Required work => Quote the whole listing word for word, please.

■ ■ ■ ■ ■ ■ ■

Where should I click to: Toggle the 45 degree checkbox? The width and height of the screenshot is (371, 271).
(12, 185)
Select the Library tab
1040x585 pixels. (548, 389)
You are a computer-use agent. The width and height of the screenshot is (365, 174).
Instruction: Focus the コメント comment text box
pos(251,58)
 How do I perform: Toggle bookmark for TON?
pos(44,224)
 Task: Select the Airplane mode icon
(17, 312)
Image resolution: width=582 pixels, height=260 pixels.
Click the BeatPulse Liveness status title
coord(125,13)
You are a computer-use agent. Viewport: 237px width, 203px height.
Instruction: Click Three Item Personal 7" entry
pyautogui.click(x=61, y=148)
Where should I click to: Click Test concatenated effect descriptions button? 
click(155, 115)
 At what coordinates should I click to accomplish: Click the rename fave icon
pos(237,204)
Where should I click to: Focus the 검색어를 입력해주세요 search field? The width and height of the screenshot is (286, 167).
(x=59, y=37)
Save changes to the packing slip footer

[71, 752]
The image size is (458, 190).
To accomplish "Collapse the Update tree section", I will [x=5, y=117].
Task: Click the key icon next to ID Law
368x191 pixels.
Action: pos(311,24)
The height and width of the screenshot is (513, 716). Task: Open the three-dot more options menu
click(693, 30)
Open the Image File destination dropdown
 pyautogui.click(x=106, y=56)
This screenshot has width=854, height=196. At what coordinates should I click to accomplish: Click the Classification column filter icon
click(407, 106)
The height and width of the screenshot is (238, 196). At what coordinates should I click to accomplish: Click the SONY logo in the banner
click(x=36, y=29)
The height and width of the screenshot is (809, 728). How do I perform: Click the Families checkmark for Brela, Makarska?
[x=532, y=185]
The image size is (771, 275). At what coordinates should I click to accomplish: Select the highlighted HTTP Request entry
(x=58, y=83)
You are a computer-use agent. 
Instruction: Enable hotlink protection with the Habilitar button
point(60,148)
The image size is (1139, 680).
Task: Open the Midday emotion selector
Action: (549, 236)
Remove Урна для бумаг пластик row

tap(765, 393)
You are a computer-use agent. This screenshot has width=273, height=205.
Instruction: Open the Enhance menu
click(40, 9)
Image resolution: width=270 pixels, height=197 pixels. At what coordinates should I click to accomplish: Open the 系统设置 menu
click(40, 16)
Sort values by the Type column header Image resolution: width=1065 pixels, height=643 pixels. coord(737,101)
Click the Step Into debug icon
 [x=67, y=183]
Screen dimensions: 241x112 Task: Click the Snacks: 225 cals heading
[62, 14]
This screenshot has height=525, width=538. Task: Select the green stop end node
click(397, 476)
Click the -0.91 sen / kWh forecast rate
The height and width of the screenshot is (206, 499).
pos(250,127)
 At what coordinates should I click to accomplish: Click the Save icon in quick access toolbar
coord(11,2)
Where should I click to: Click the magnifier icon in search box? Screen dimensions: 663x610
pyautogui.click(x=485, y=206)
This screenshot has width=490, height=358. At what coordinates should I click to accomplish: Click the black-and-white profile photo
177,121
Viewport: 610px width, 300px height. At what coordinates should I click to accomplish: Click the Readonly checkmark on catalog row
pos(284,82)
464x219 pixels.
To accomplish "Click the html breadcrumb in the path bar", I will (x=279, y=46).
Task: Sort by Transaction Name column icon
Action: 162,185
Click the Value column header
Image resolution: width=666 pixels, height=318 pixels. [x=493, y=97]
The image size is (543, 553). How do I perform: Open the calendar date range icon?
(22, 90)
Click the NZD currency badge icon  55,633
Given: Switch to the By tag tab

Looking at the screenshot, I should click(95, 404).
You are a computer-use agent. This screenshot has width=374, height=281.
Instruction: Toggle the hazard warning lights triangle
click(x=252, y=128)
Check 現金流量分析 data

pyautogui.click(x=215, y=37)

■ ■ ■ ■ ■ ■ ■

Completed task =>
Where should I click to: Toggle the 45 degree checkbox? The width and height of the screenshot is (371, 271).
(12, 185)
Select the Library tab
1040x585 pixels. (548, 389)
You are a computer-use agent. The width and height of the screenshot is (365, 174).
Instruction: Focus the コメント comment text box
pos(251,58)
 How do I perform: Toggle bookmark for TON?
pos(44,224)
 Task: Select the Airplane mode icon
(17, 312)
Image resolution: width=582 pixels, height=260 pixels.
Click the BeatPulse Liveness status title
coord(125,13)
You are a computer-use agent. Viewport: 237px width, 203px height.
Instruction: Click Three Item Personal 7" entry
pyautogui.click(x=61, y=148)
Where should I click to: Click Test concatenated effect descriptions button? 
click(155, 115)
 At what coordinates should I click to accomplish: Click the rename fave icon
pos(237,204)
Where should I click to: Focus the 검색어를 입력해주세요 search field? The width and height of the screenshot is (286, 167).
(x=59, y=37)
Save changes to the packing slip footer

[71, 752]
The image size is (458, 190).
To accomplish "Collapse the Update tree section", I will [x=5, y=117].
Task: Click the key icon next to ID Law
368x191 pixels.
Action: pos(311,24)
The height and width of the screenshot is (513, 716). Task: Open the three-dot more options menu
click(693, 30)
Open the Image File destination dropdown
 pyautogui.click(x=106, y=56)
This screenshot has width=854, height=196. At what coordinates should I click to accomplish: Click the Classification column filter icon
click(407, 106)
The height and width of the screenshot is (238, 196). At what coordinates should I click to accomplish: Click the SONY logo in the banner
click(x=36, y=29)
The height and width of the screenshot is (809, 728). How do I perform: Click the Families checkmark for Brela, Makarska?
[x=532, y=185]
The image size is (771, 275). At what coordinates should I click to accomplish: Select the highlighted HTTP Request entry
(x=58, y=83)
You are a computer-use agent. 
Instruction: Enable hotlink protection with the Habilitar button
point(60,148)
The image size is (1139, 680).
Task: Open the Midday emotion selector
Action: (549, 236)
Remove Урна для бумаг пластик row

tap(765, 393)
You are a computer-use agent. This screenshot has width=273, height=205.
Instruction: Open the Enhance menu
click(40, 9)
Image resolution: width=270 pixels, height=197 pixels. At what coordinates should I click to accomplish: Open the 系统设置 menu
click(40, 16)
Sort values by the Type column header Image resolution: width=1065 pixels, height=643 pixels. coord(737,101)
Click the Step Into debug icon
 [x=67, y=183]
Screen dimensions: 241x112 Task: Click the Snacks: 225 cals heading
[62, 14]
This screenshot has height=525, width=538. Task: Select the green stop end node
click(397, 476)
Click the -0.91 sen / kWh forecast rate
The height and width of the screenshot is (206, 499).
pos(250,127)
 At what coordinates should I click to accomplish: Click the Save icon in quick access toolbar
coord(11,2)
Where should I click to: Click the magnifier icon in search box? Screen dimensions: 663x610
pyautogui.click(x=485, y=206)
This screenshot has width=490, height=358. At what coordinates should I click to accomplish: Click the black-and-white profile photo
177,121
Viewport: 610px width, 300px height. At what coordinates should I click to accomplish: Click the Readonly checkmark on catalog row
pos(284,82)
464x219 pixels.
To accomplish "Click the html breadcrumb in the path bar", I will (x=279, y=46).
Task: Sort by Transaction Name column icon
Action: 162,185
Click the Value column header
Image resolution: width=666 pixels, height=318 pixels. [x=493, y=97]
The image size is (543, 553). How do I perform: Open the calendar date range icon?
(22, 90)
Click the NZD currency badge icon  55,633
Given: Switch to the By tag tab

Looking at the screenshot, I should click(95, 404).
You are a computer-use agent. This screenshot has width=374, height=281.
Instruction: Toggle the hazard warning lights triangle
click(x=252, y=128)
Check 現金流量分析 data

pyautogui.click(x=215, y=37)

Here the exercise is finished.